> [Available data]
######
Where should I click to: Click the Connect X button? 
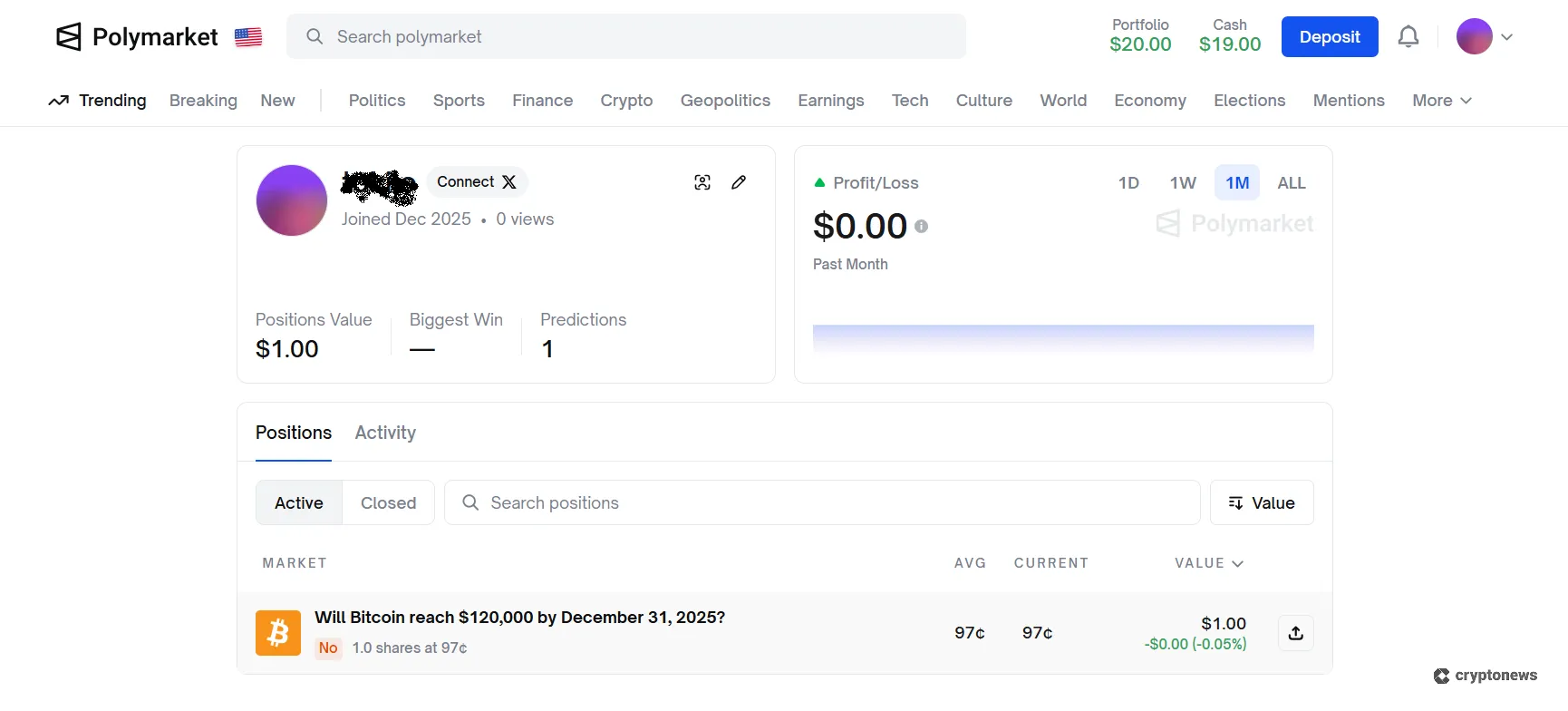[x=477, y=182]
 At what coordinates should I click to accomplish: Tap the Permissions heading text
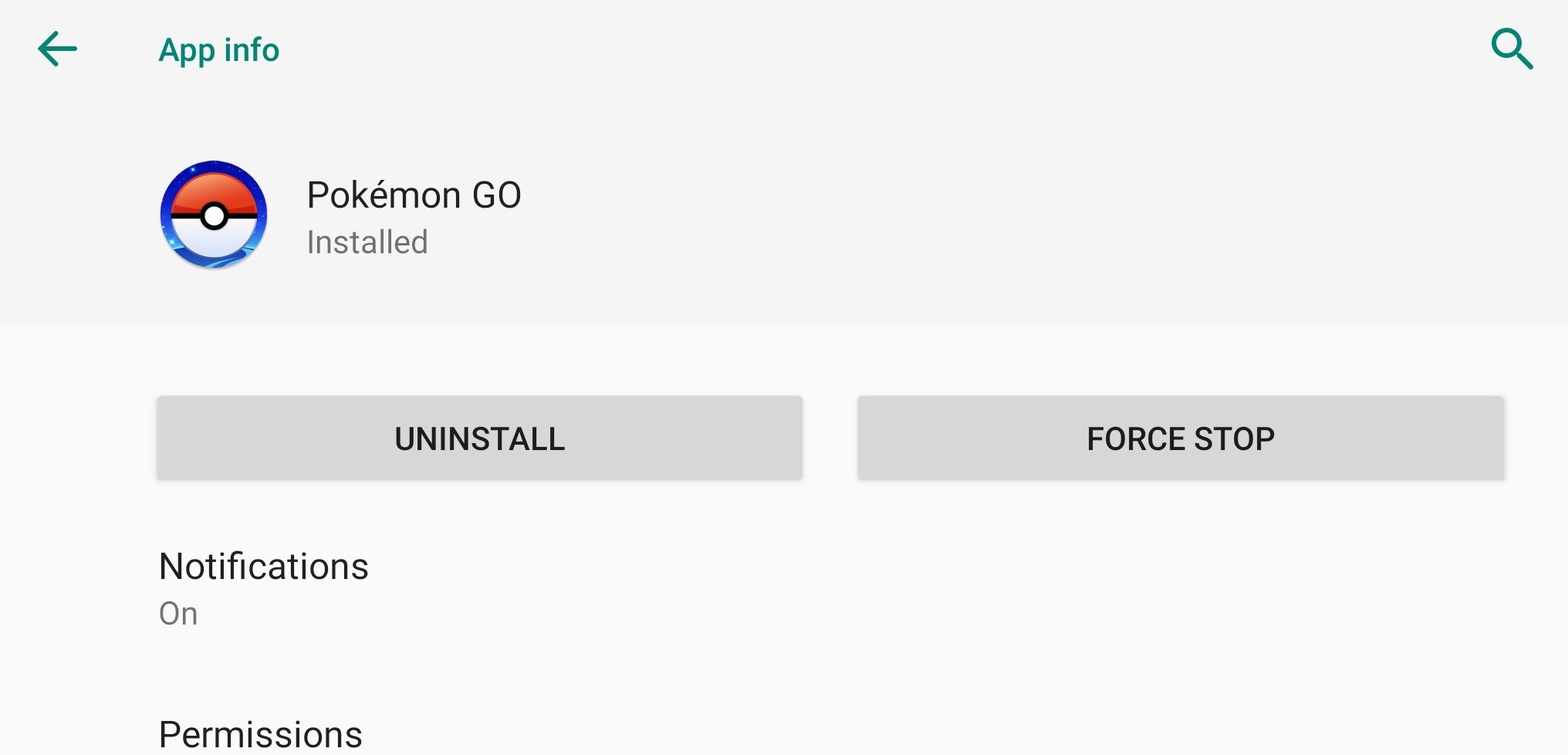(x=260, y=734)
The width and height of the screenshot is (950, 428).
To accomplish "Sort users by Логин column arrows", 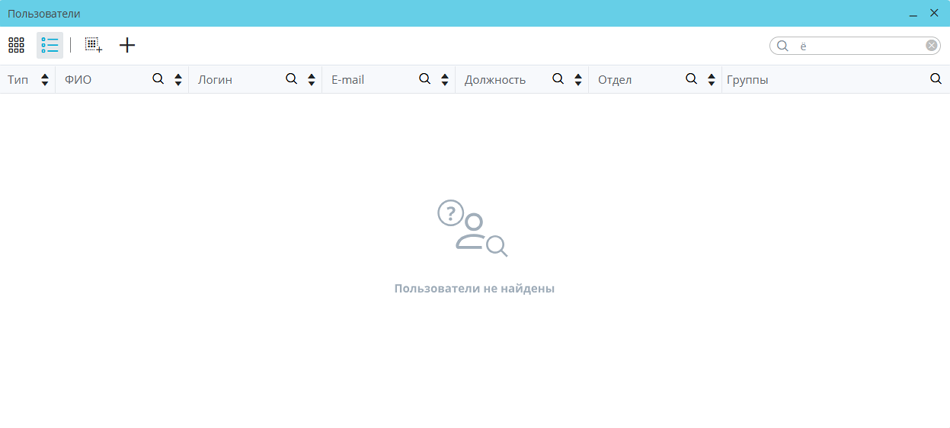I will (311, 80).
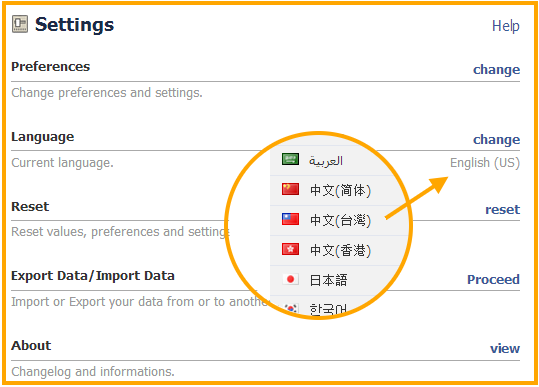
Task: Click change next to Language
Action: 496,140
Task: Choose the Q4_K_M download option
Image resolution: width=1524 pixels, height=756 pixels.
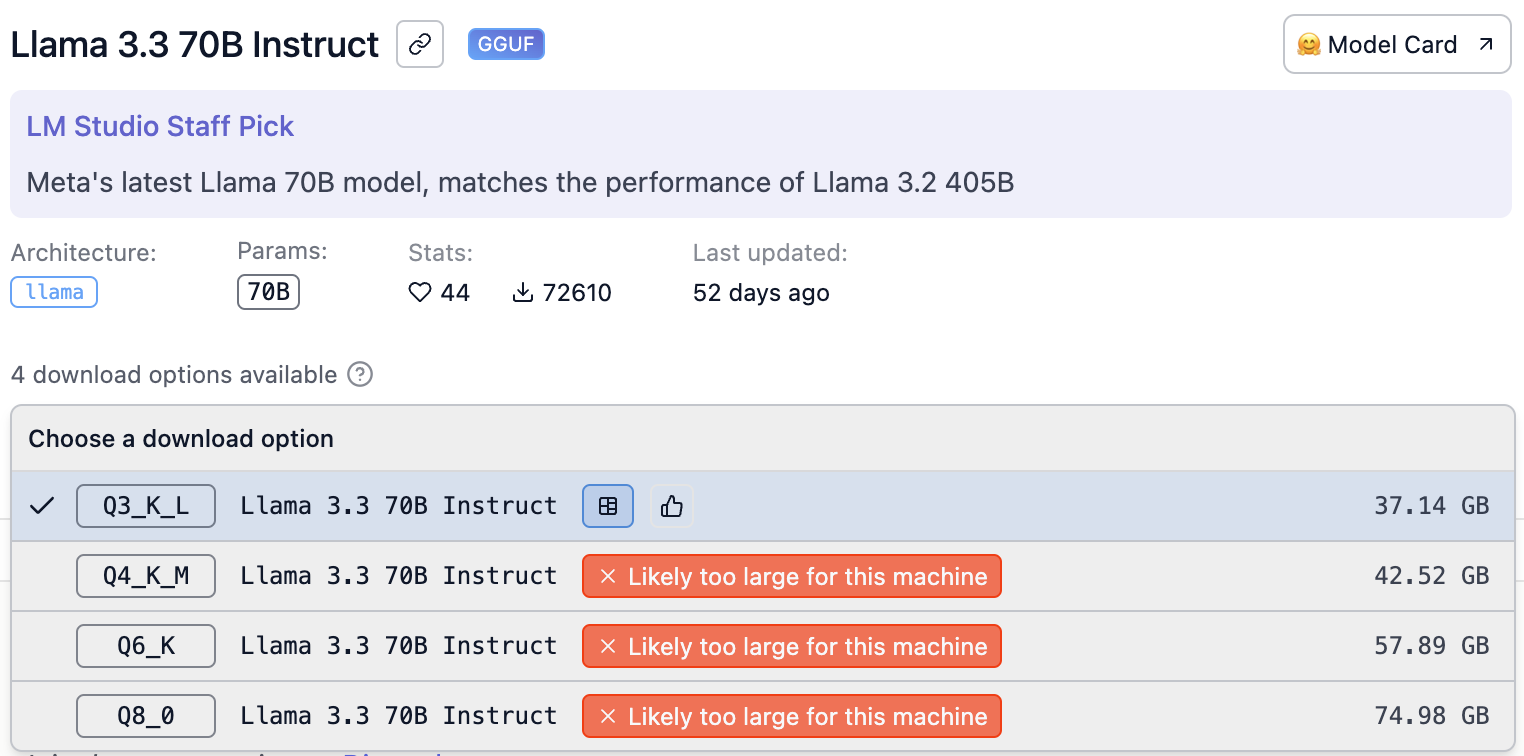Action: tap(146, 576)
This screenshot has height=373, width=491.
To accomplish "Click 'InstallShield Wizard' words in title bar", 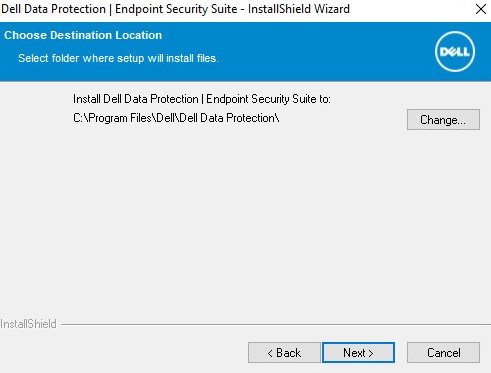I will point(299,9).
######
> [Problem to work on] Take every line of the material that contains the word "screenshot", and copy it.

> [Answer to the problem]
The width and height of the screenshot is (950, 428).
This screenshot has height=373, width=491.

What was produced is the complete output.